– Что? – переспросил Солярис. – Что ты сказала?
– Вой… – выдавила я, прислонившись к снятой с петель двери, лежащей под сводом арки, и ткнула пальцем в надколотый витраж у него за спиной. Точнее в то, что было за ним.
Сол лениво повернул голову к окну, и оно мгновенно запотело от его дыхания.
– Ах, ты об этом. То просто волки свой месяц величают. Только посмотри, что на улице творится! И не так взвоешь.
Я перевела дыхание, держась за сердце, выпрыгивающее из груди после бега, и подошла к окну возле Сола.
– Невероятно, – прошептала я, метаясь между ужасом и благоговением. Узоры инея ползли по стеклу, а дальше, прямо за ним, сыпал крупный снег, точно сверху вывернули подушки с лебяжьим пухом. В кромешной ночи не было видно ни леса, ни маковых полей, но я не сомневалась, что если ступлю за порог замка, то тут же окажусь в сугробе по самые уши. – Но только вчера ведь тепло было! Кочевник с Мелихор за сливами ходили…
– Боги лишь дали нам отсрочку, чтобы мы успели пополнить запасы на зиму. Тебе ли не знать, что все в мире стремится к порядку, – напомнил Солярис, сдвинув закладку ниже. Пока я приходила в себя, оправляясь от изумления и разочарования, он успел прочесть еще полстраницы. – Осень закончилась. Пришла зима.
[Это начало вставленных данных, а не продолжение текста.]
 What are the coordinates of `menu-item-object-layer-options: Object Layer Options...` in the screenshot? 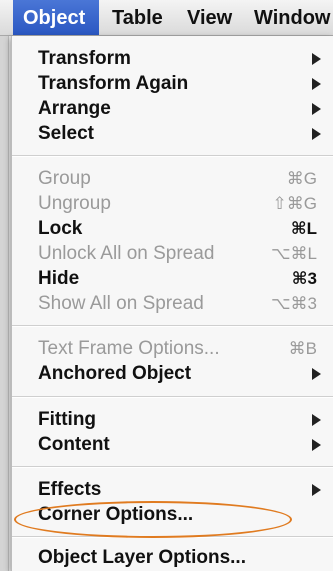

«И волки воют, встречая ее, а не Госпожу», – поняла я, прижавшись лбом к окну удрученно, но отдернулась: лоб заныл почти сразу, обожженный лютующим снаружи морозом. Природа забирала свое жадно, ненасытно, будто гневалась, что кто-то посмел ею распоряжаться. Оттого мороз и не разгуливался накануне, а ударил сразу, без обиняков; ворвался к людям, как дикий зверь, просидевший на цепи слишком долго. Уже утром то, что вчера было покрыто золотом, подернется серебром, и весь недособранный урожай сгниет до следующей половины Колеса.
– Ты устала, – произнес Солярис, опуская книгу, и взгляд его стал беспокойным, а оттого острым. Он оцарапал им синяки под моими глазами, впавшие щеки, а затем и руки. – Пальцы в чернилах, запястья и рукава тоже. Заседание Совета разве не закончилось еще на закате?
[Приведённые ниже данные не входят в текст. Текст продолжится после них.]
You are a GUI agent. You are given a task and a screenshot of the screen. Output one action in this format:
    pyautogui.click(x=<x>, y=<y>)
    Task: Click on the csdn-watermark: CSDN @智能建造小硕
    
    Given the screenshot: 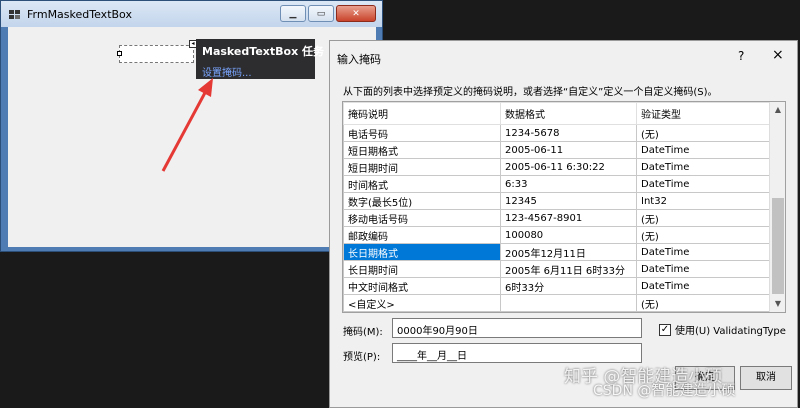 What is the action you would take?
    pyautogui.click(x=664, y=391)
– Вот только долг королевы не заканчивается никогда, – вздохнула я, усаживаясь на подоконник поверх вкраплений старого воска.
– В чем тогда смысл быть королевой, если работаешь на износ, как паховая лошадь?
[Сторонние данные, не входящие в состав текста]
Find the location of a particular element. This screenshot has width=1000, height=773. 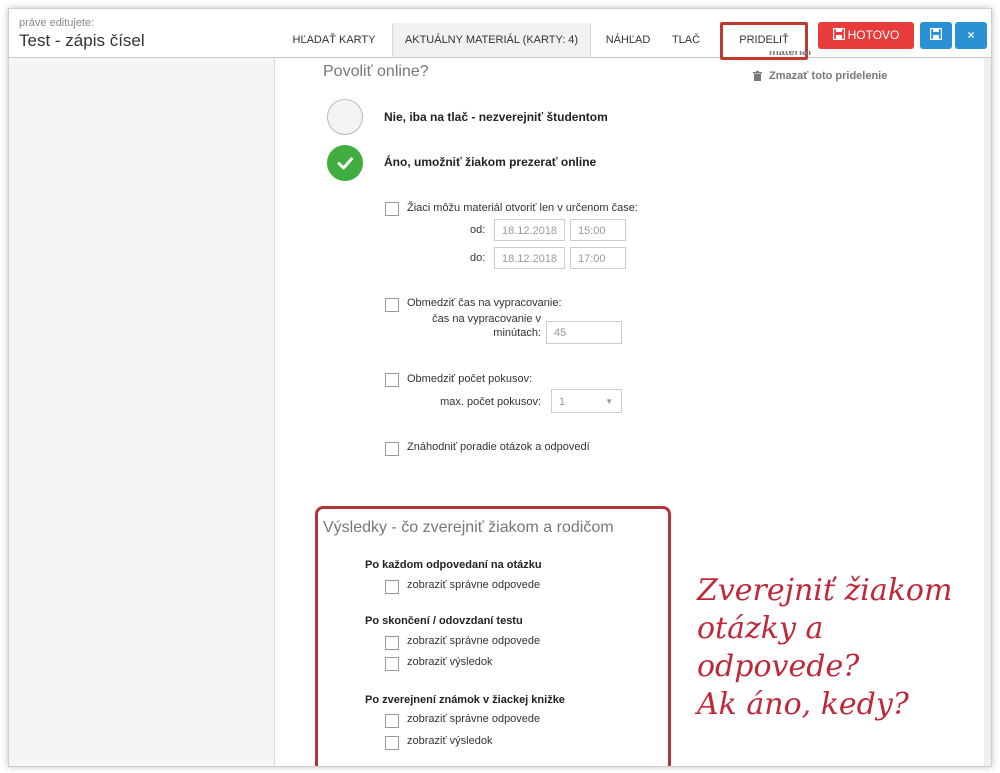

– Ну, зато у меня есть слуги, мягкая перина и много-много драгоценностей, – принялась шутливо загибать пальцы я. – Ах да, еще собственный дракон.
Солярис закатил глаза и, не став спорить, – в своей лени он всегда был непреклонен, – снова вернулся к замшелой книге. Несколько страниц посыпалось прямо у него в когтях у меня на глазах, и, раздраженно цокнув языком, он осторожно вынул их из переплета и отложил в сторону, а после продолжил читать то, что уцелело. Льняная рубашка, растянутая до груди, спускалась с одного его плеча, а слишком длинные рукава мялись у ладоней. Сол сидел босым, не озаботившись даже тем, чтобы завязать шнуровку на штанах – видимо, готовился ко сну и собирался снять их, но зачитался, как обычно. Растрепанный, немного сонливый вопреки той бодрости, с которой он перелистывал страницы, Солярис выглядел таким уютным и спокойным, что мое расстройство немного притупилось. Пока волки снова не завыли где-то вдалеке.